PASSAGE PROVIDED.
-- -- --

The invention relates to a method and apparatus of the combined type for cleaning the cylinders of printing machines of the continuous type, for example of the so-called reel type, fitted with rubber printing cylinders which act simultaneously on the opposite surfaces of a continuous paper web unwound from the reel.

In order to carry out cyclical cleaning of the cylinders of these machines, work is currently done on individual cylinders using equipment of various kinds which comes into overall contact with the surface of the said cylinders, for example a cloth or other means soaked in a cleaning fluid generally comprising a suitable mixture of water and solvent which can remove part of the dirt dissolved by the fluid and/or which ensures that the dirt or its residue is carried onto the paper web which is kept in continuous movement at the right speed together with the cylinders being cleaned, and which subsequently transmits part of the cleaning fluid discharged from the sets of cylinders upstream to the said cylinders.

FIG. 1 illustrates the conventional and simplified system of a succession of four sets of printing cylinders, indicated by C1, C2, C3, C4 and C1′, C2′, C3′, C4′ which are respectively associated with cleaning units P1, P2, P3, P4 and P1′, P2′, P3′, P4′ of the aforesaid type, while N indicates the paper web which advances in the direction indicated by F. If each cleaning unit delivers for example 10 ml of fluid per second, the length of paper N between the first and second set of cylinders C1, C1′ and C2, C2′ discharges the first 10 ml of fluid onto the opposite surfaces, the length of paper between the second and third sets of cylinders C2, C2′ and C3, C3′ discharges 20 ml of fluid, the length of paper between the third and fourth sets of cylinders C3, C3′ and C4, C4′ discharges 30 ml of fluid, and finally from the last set of cylinders the paper web discharges onto opposite surfaces the sum of the said deliveries from the individual cleaning units, totalling 40 ml of fluid. It is obvious from this arrangement that the distribution of cleaning fluid is only advantageous for the last set of cylinders which are affected by the fluid delivered by the corresponding cleaning units and that carried by paper web N. It is further obvious that, as a consequence of such irregular distribution of the fluid over the printing cylinders, the times for a full cleaning cycle for the machine are governed by the cylinders upstream, which receive less fluid than the others. On the other hand the quantity of cleaning fluid delivered by the individual units cannot exceed the limits imposed by the capacity for safe disposal of a portion of the solvent by the drying stove located downstream from the sets of printing cylinders, and increasing the quantity of solvent distributed on the first set of cylinders C1, C1′ also cannot be envisaged as these would be prejudiced in that an excessive quantity of solvent would give rise to uncontrolled distribution of the dirt over the entire surface of these cylinders, because the said cylinder cleaning units are usually dimensioned to operate over the maximum working width of the printing cylinders. This method of operation would contaminate the printing machine and would unacceptably increase the times for the machine to return to quality after a washing cycle.

In addition to the said disadvantages there is the fact that if the cylinders work on a paper web of minimum width, the said cleaning units will deliver the cleaning fluid to both the central working part of the cylinders, that which is working on the paper web, and the non-working sides of the cylinders. This condition will give rise to the use of very large quantities of solvent, which will be partly dispersed in the air and partly recovered by specific cleaning means, with corresponding costs and corresponding cycle times. This recovery is however never total, as a result of which some of the cleaning fluid remains on the unused side parts of the printing cylinder, causing a considerable delay in the time for the printing machine to return to quality, or the times required for the machine to clean itself and to return to producing prints of acceptable and constant quality.

-- -- --

(Interface element listing)

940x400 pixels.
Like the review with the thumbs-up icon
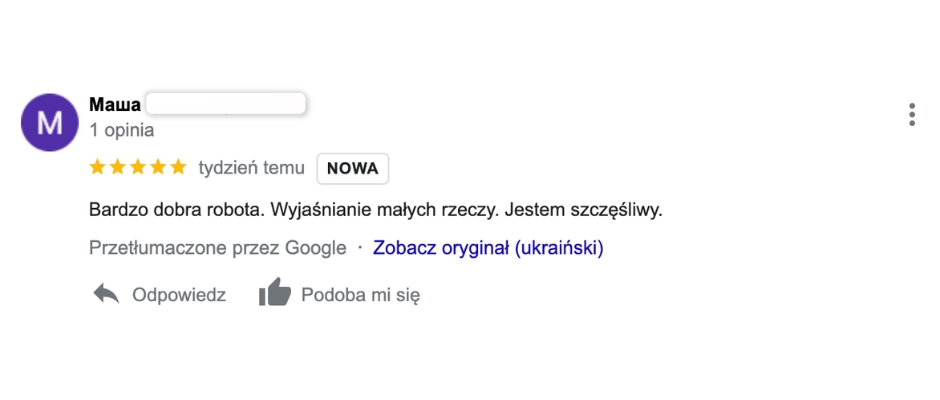point(275,292)
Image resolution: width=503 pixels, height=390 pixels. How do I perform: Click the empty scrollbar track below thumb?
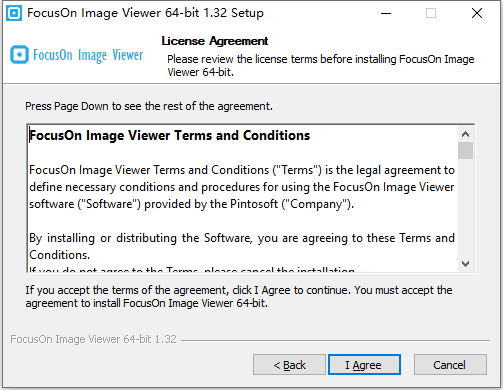click(x=465, y=208)
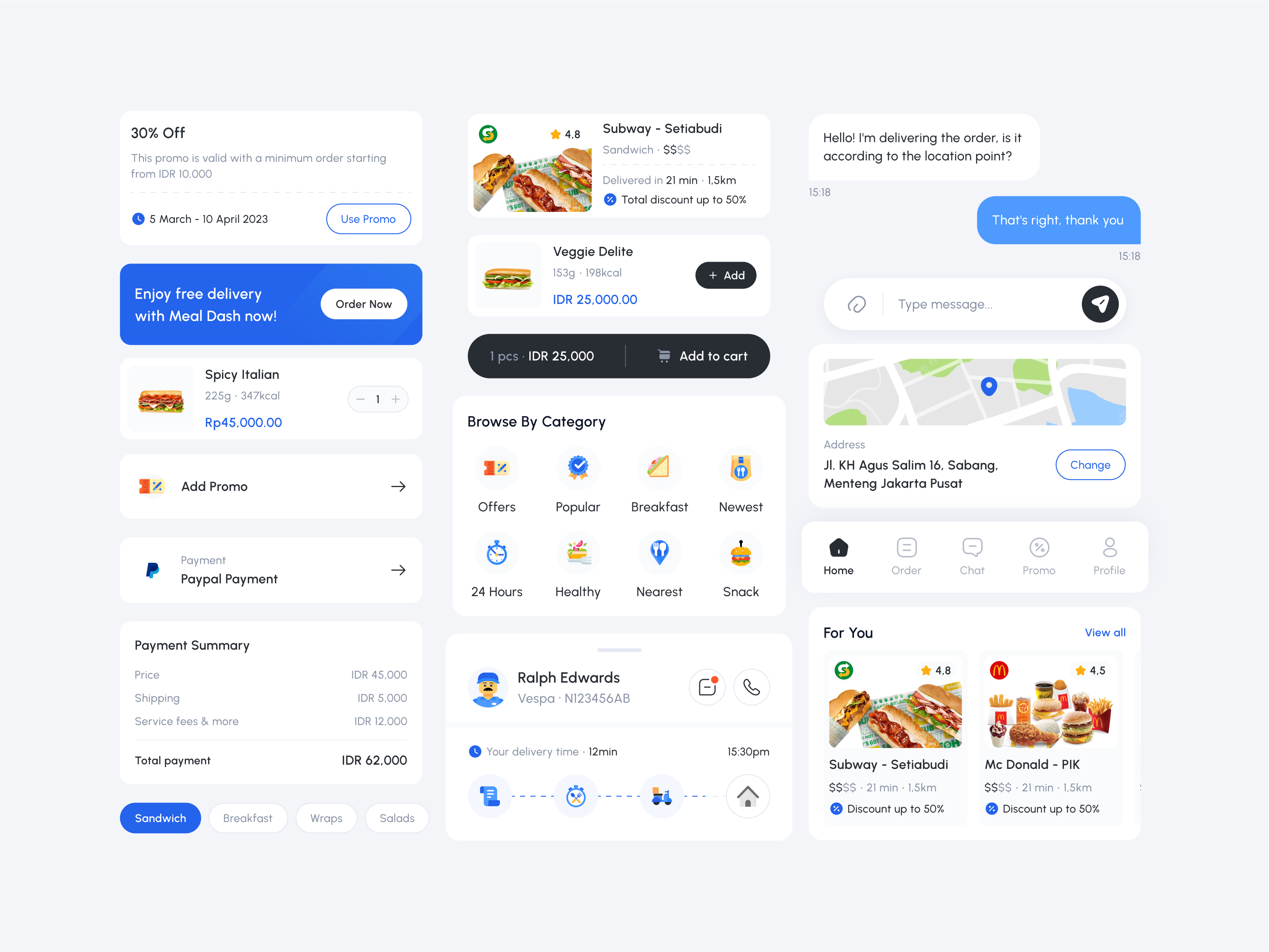The width and height of the screenshot is (1269, 952).
Task: Click the Home navigation icon
Action: pos(838,546)
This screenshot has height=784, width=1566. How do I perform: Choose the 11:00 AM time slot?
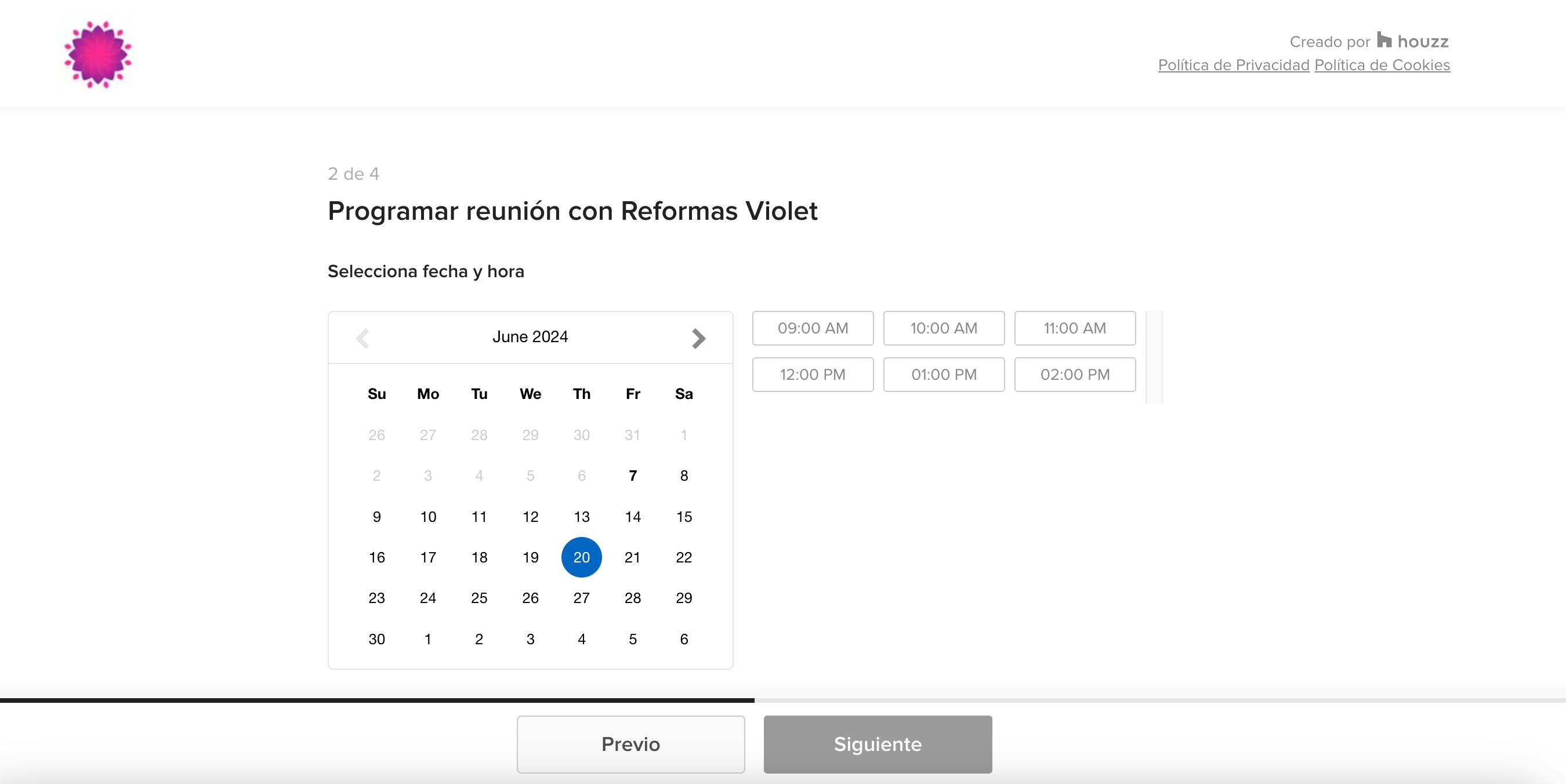(1074, 328)
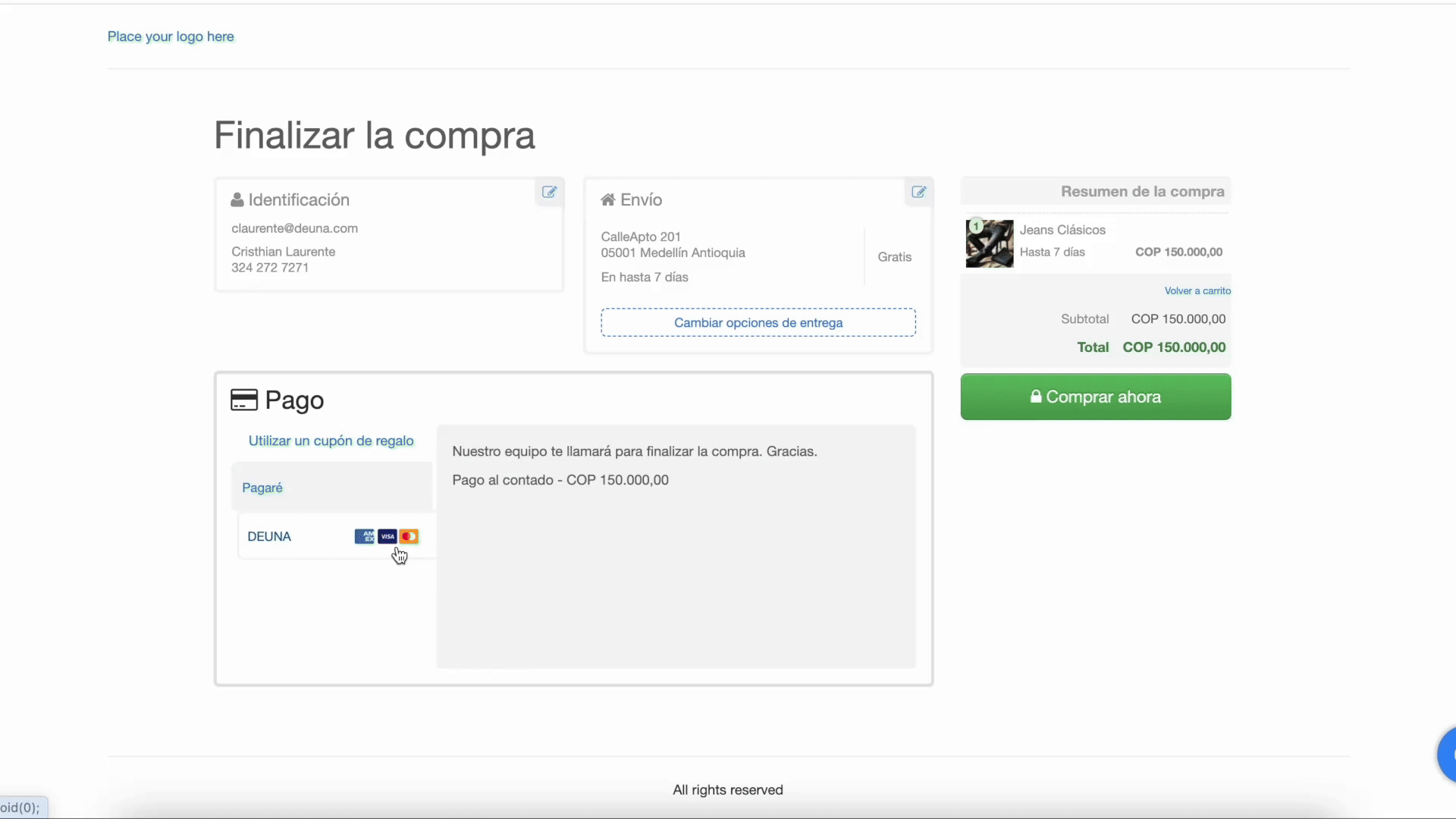Click the house icon beside Envío
Image resolution: width=1456 pixels, height=819 pixels.
click(607, 200)

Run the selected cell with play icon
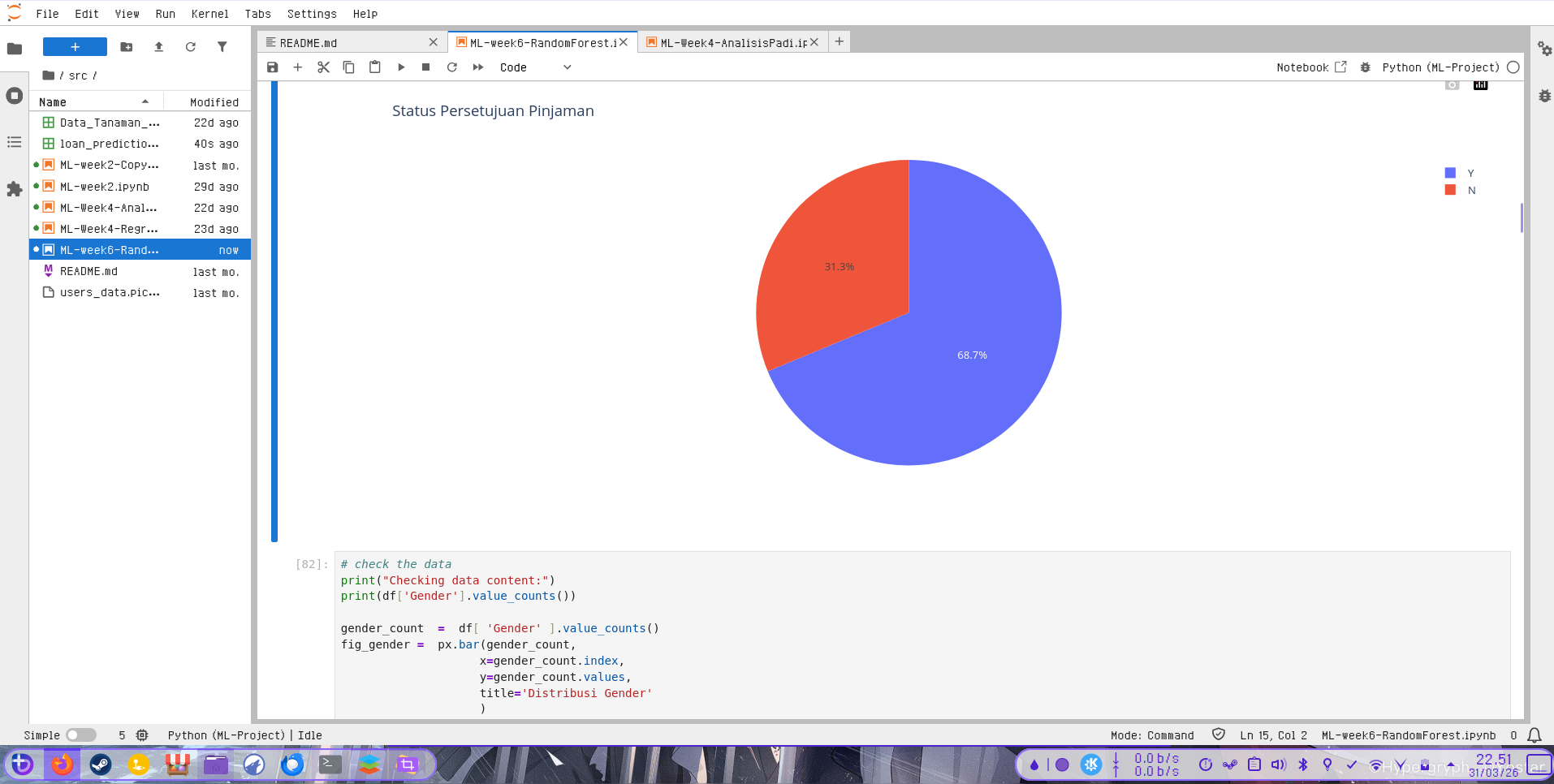pos(401,67)
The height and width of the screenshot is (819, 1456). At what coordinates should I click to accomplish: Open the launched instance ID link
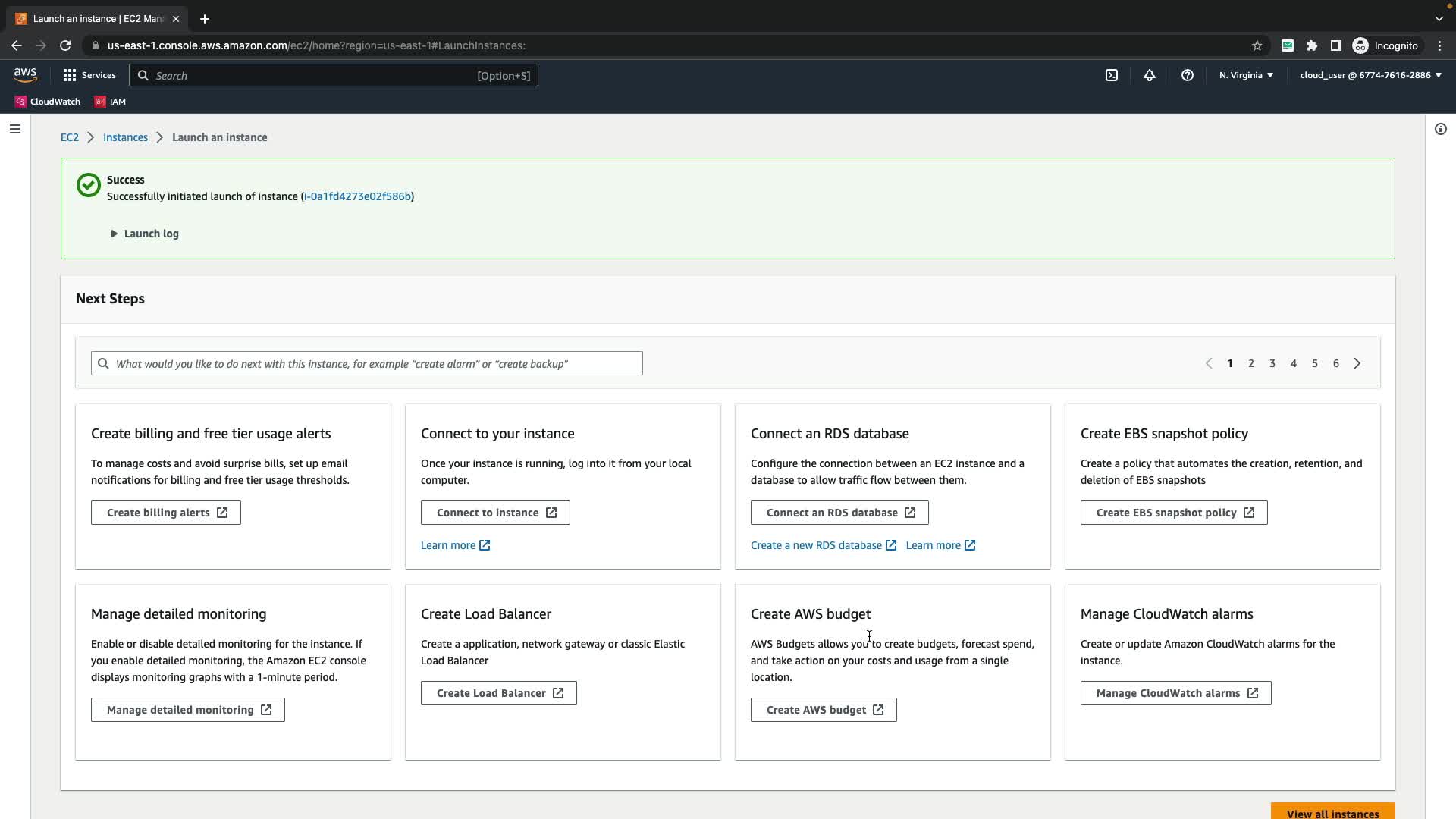tap(357, 196)
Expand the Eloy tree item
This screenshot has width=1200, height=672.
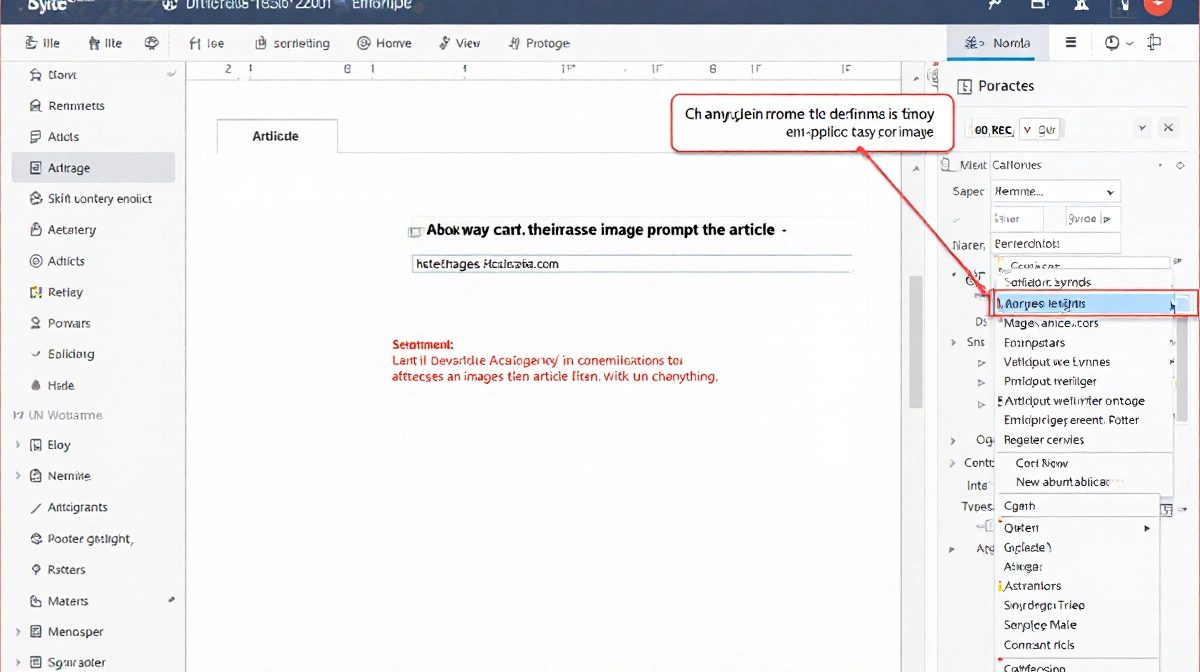[17, 445]
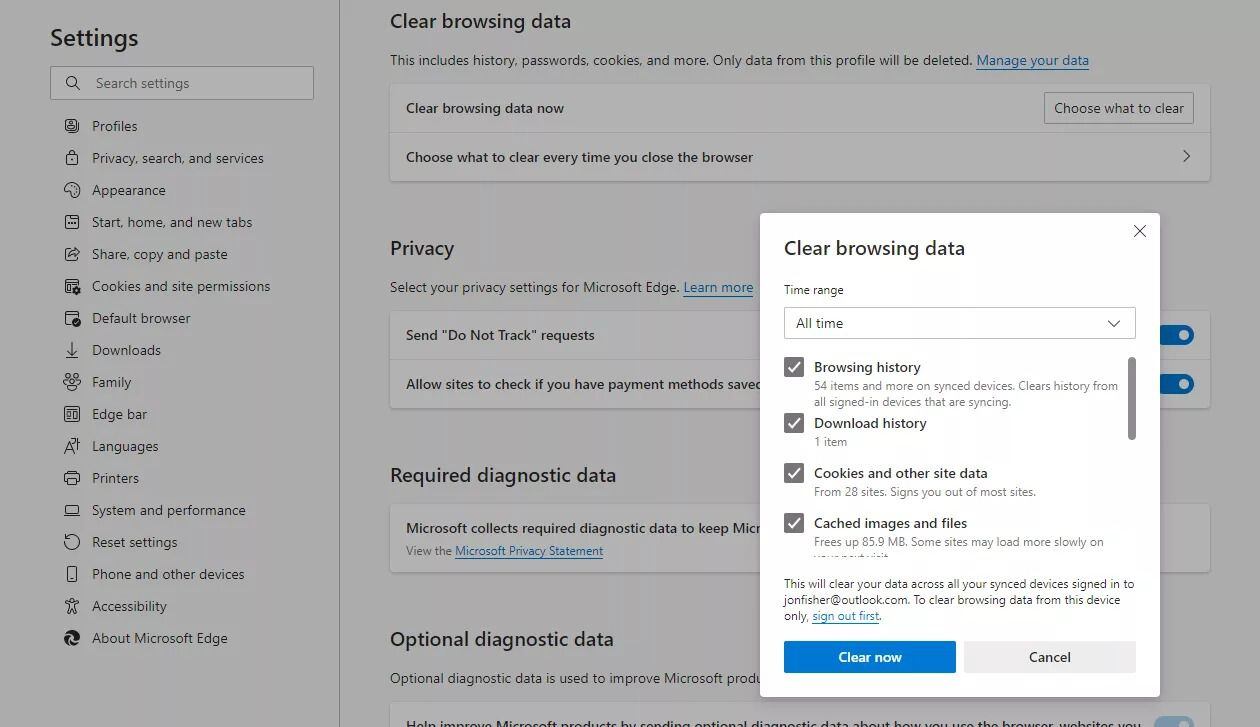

-- -- --

GIVEN TASK 1. Quote the stretch of the passage on cleaning printing cylinders from "In addition to" through "and constant quality.".
GIVEN TASK 2.
Answer these questions using the passage on cleaning printing cylinders:
(a) In the example, how much fluid does each cleaning unit deliver per second?
(b) What letter indicates the paper web?
(c) When the cylinders work on a paper web of minimum width, what happens to the large quantities of solvent used?
GIVEN TASK 3. Write a continuation of the passage on cleaning printing cylinders, starting after its last sentence.
The listing is separate material and has no connection to the passage on cleaning printing cylinders.

EXERCISE ANSWER 1.
In addition to the said disadvantages there is the fact that if the cylinders work on a paper web of minimum width, the said cleaning units will deliver the cleaning fluid to both the central working part of the cylinders, that which is working on the paper web, and the non-working sides of the cylinders. This condition will give rise to the use of very large quantities of solvent, which will be partly dispersed in the air and partly recovered by specific cleaning means, with corresponding costs and corresponding cycle times. This recovery is however never total, as a result of which some of the cleaning fluid remains on the unused side parts of the printing cylinder, causing a considerable delay in the time for the printing machine to return to quality, or the times required for the machine to clean itself and to return to producing prints of acceptable and constant quality.

EXERCISE ANSWER 2.
(a) 10 ml of fluid per second.
(b) N.
(c) The solvent is partly dispersed in the air and partly recovered by specific cleaning means.

EXERCISE ANSWER 3.
The known art teaches the use of cleaning fluids of the oily type, which are also ecological in that they are vegetable-based, with an evaporation factor which is half that of conventional mixtures of fluids characterised by a low water content and therefore by the ability to be used in quantities which are for example twice those of conventional fluids, without prejudicing the tensile strength of the paper web. Tests have been carried out on the use of these fluids in the cloth cleaning systems mentioned above in order to reduce the cycle times for cleaning printing cylinders, but instead of shortening cycle times the times and costs of returning the printing machine to quality have been increased and this disadvantage has stood in the way of the use of these oil-based cleaning fluids.

When faced with very stubborn dirt, those responsible for the operation of printing machines of the rotary type sometimes spread solvent-containing cleaning fluid, in bottles which are tipped over and caused to oscillate transversely over the web, onto the paper web as it advances, upstream from the printing cylinders, so that the spread solvent affects the full width of the web, but with a distribution which is certainly not uniform. This operation is carried out in the justified conviction that when the paper web is partly soaked with solvent it comes into contact with the active surface of the printing cylinders, with the ability to improve the operation of cleaning these cylinders, assisting the action of the cloth or other type of cleaning equipment with which the cylinders are equipped. In recent times equipment with irrigating bars located transversely over the paper web upstream of the printing cylinders has also been proposed in order to uniformly distribute small quantities of solvent over the web so as to carry out in an automatic and improved way what was previously carried out manually by those responsible for operating printing machines. The use of such equipment has not however succeeded in substantially reducing the times and quality of printing machine cylinder wash cycles.

The known art also teaches the use of means to deliver oily solvent to only one side of the paper web before it reaches the printing cylinders, as described in patent application WO-2005/108087, brush cleaning means being provided on these cylinders with corresponding solvent delivery bars. This arrangement has not however solved all known problems, in that it can be used only with particularly absorbent paper webs and therefore does not ensure secure control of the quantity of solvent placed in circulation by the entire system, which can in fact give rise to safety problems in the subsequent stages of drying the web which is soiled with ink and solvent.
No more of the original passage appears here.